§ Collected data

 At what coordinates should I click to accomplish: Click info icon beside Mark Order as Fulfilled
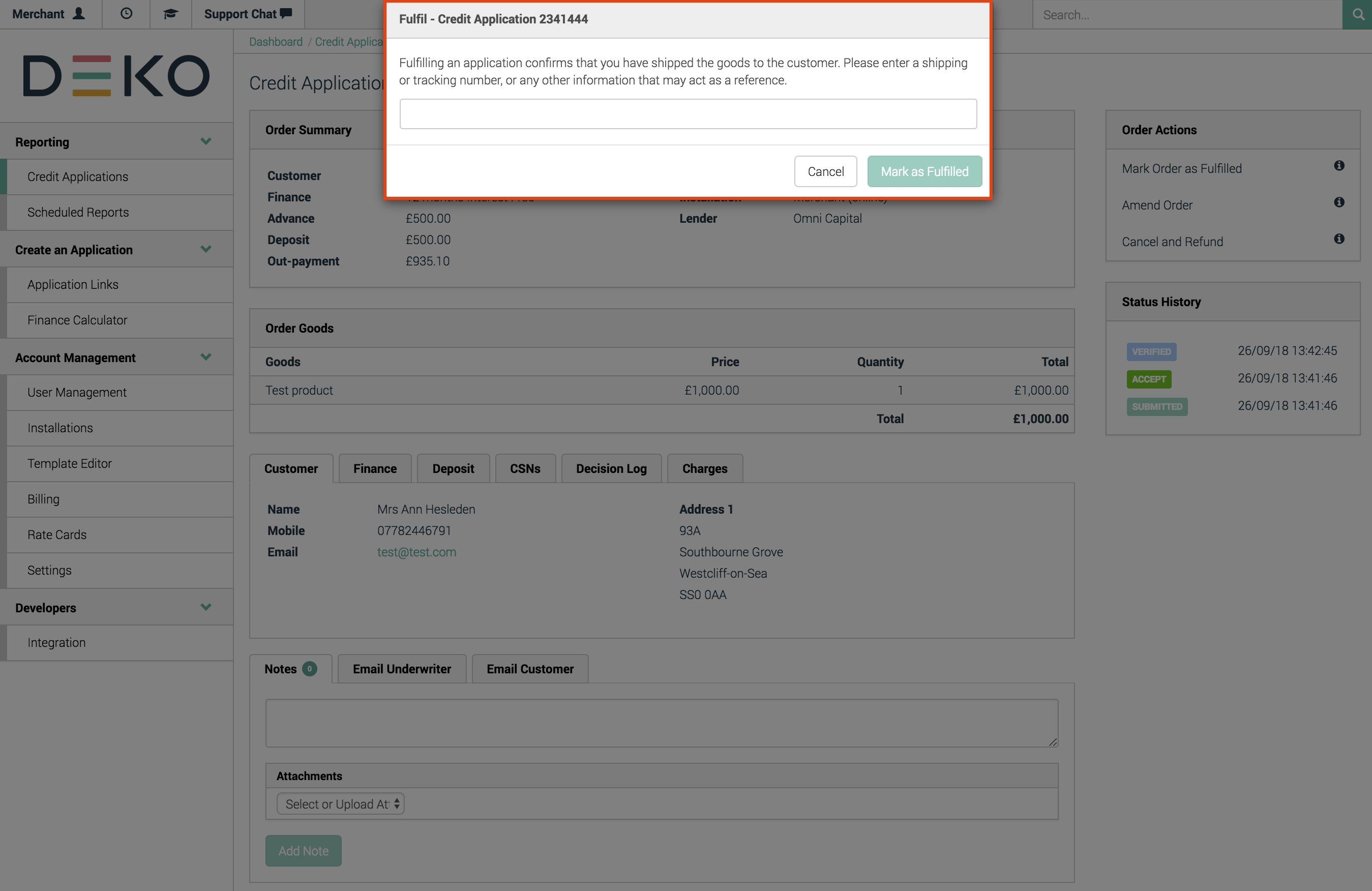(x=1338, y=166)
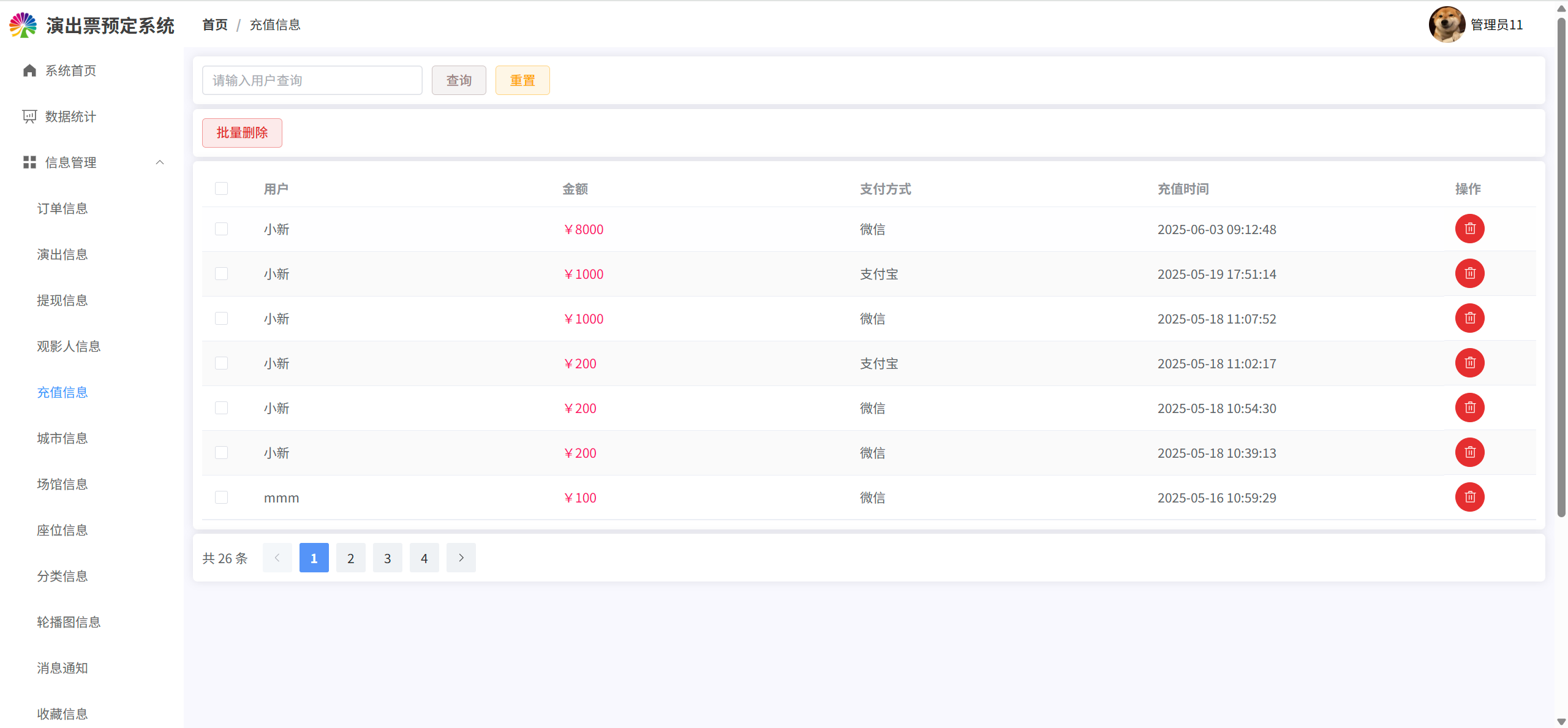The height and width of the screenshot is (728, 1568).
Task: Open 订单信息 in sidebar
Action: tap(62, 208)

§ Assigned task
Reproduce the records in full and leave the images behind.

§ Exercise answer
 At what coordinates should I click to accomplish: Click info icon beside Mark Order as Fulfilled
(x=1338, y=166)
The height and width of the screenshot is (728, 1568).
Task: Open 订单信息 in sidebar
Action: tap(62, 208)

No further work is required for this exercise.